Ao pequeno-almoço passo os olhos pelas notícias. Leio que o bispo de Leiria exige muita coisa a propósito da crise que nos aflige. Exige que os gestores aceitem salários menos milionários. Deve pensar que é nos muito elevados proventos dos gestores de ricas empresas que radica a crise. E apela às pessoas: é necessário redefinir as coordenadas da ética quando se relacionam com o dinheiro. Para se desprenderem dos malefícios do consumismo desenfreado, o consumismo que aliena as gentes. Eu traduzo: o consumismo que afasta as almas dos caminhos espirituais por onde andam os pastores que espalham a palavra de deus.


Mete-me confusão de cada vez que aparecem porta-vozes da igreja a meter o bedelho em assuntos para os quais não são chamados. Uma pausa para reconsiderar: não mete confusão, pois a igreja católica sempre interferiu na consciência daqueles que se acolhem no rebanho apascentado pelos seus pastores. É isso que explica que das hierarquias da igreja aos padres de aldeia todos opinem sobre qualquer assunto. Mesmo os assuntos que escapam ao conhecimento empírico da igreja (o sexo é o melhor exemplo). Desta vez reforça-se a imagem de uma igreja estranhamente (ou não) de braço dado com os que fazem do combate ao capitalismo modo de vida. Convém olhar com atenção para esta inopinada aliança.

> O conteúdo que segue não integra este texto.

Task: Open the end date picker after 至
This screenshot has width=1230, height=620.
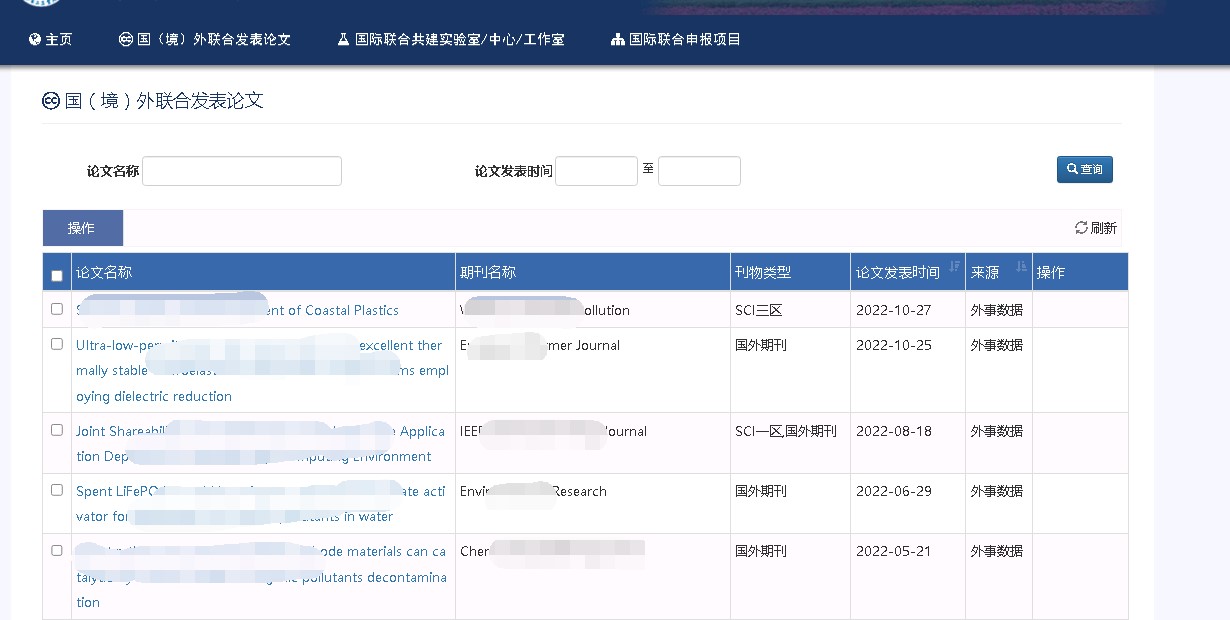Action: [x=699, y=171]
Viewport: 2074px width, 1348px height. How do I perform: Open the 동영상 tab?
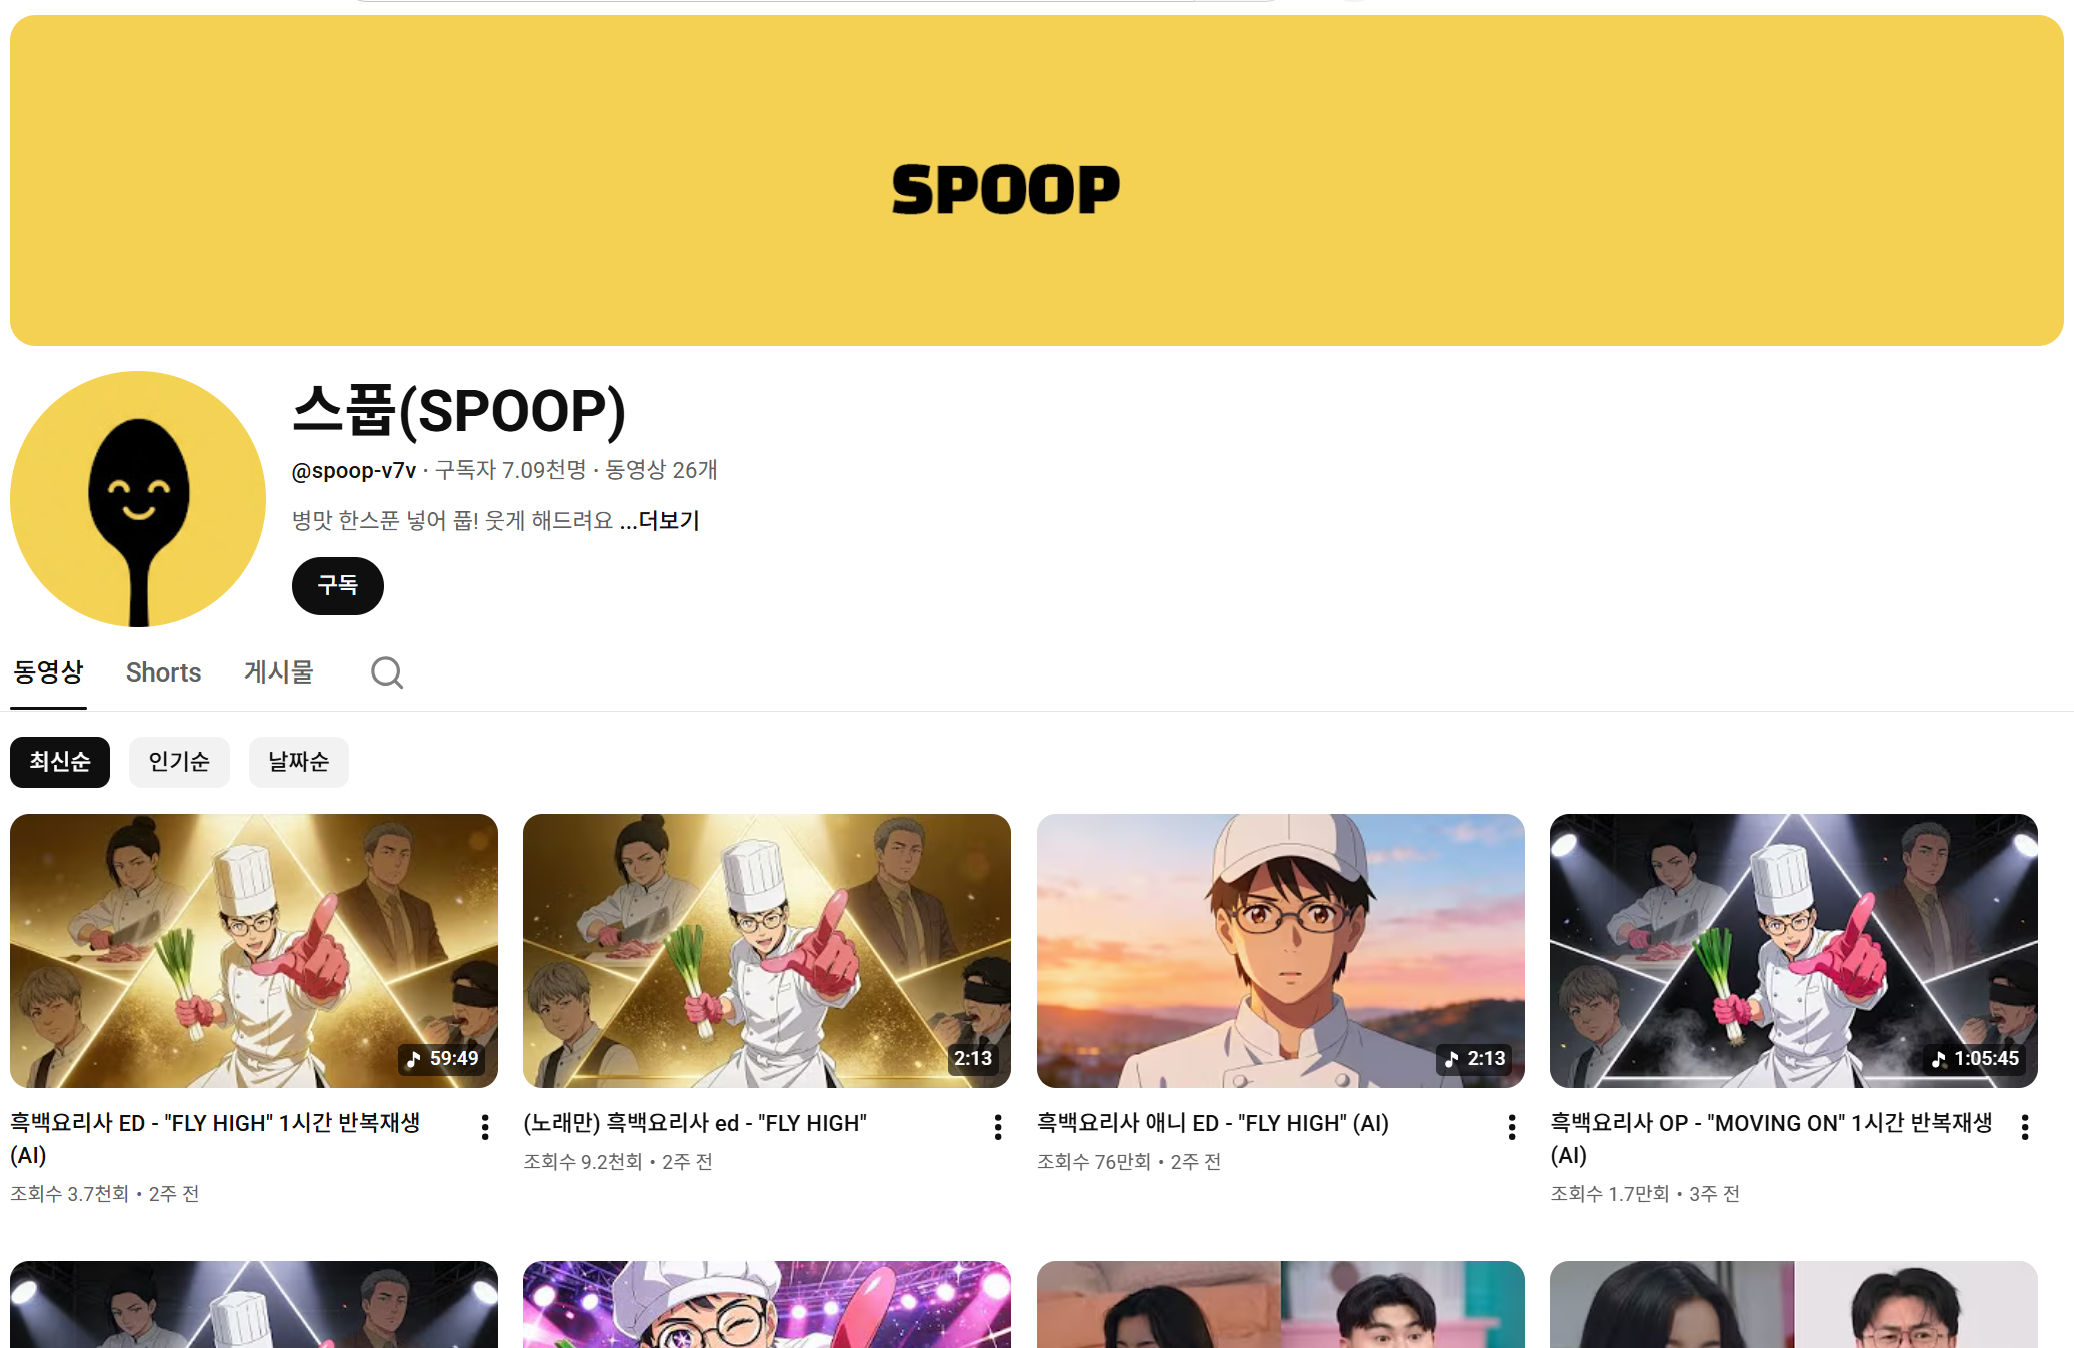[48, 673]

Que o bispo renove o apelo para os católicos (os empenhados e aqueles que confortavelmente se colocam no estatuto de "não praticante") perderem de vista a fatuidade do consumismo fácil, percebe-se. Dantes era o comunismo; quase extinto o comunismo, agora é o consumismo o grande rival de igrejas a abarrotar de gente e da plenitude da fé. O bispo está a fazer pela vida. Numa estratégia de sobrevivência, é sabido, exige-se um ataque fulminante ao adversário, sobretudo quando ele está enfraquecido. Nisto, a crise é um "maná" para a igreja. A oportunidade para afastar as gentes do pérfido consumismo que as trazia afastadas dos prazeres espirituais propagandeados pelo catolicismo. A míngua de dinheiro é o pretexto ideal para trazer de volta ao rebanho algumas ovelhas entretanto tresmalhadas. Abençoada crise.


Inóspito, pedregoso mesmo, é o caminho escolhido pelos bispos e arcebispos mundo fora quando denunciam os horrendos malefícios do dinheiro. Andam muito preocupados com a ganância dos especuladores dos mercados internacionais, que apenas curam de atingir lucros, muitos e em pouco tempo. Agora a hierarquia eclesiástica atira-se aos gestores que recebem salários milionários. Por acaso a igreja é accionista das empresas que decidem remunerar os gestores com salários principescos? Ao que parece, a igreja católica empenhada entre o coro, o numeroso coro, que clama por uma vigilante regulação dos mercados. A igreja entre aqueles que ambicionam por a pata em cima dos mercados, para que não façam asneira que resulta em crises como a que estamos a padecer.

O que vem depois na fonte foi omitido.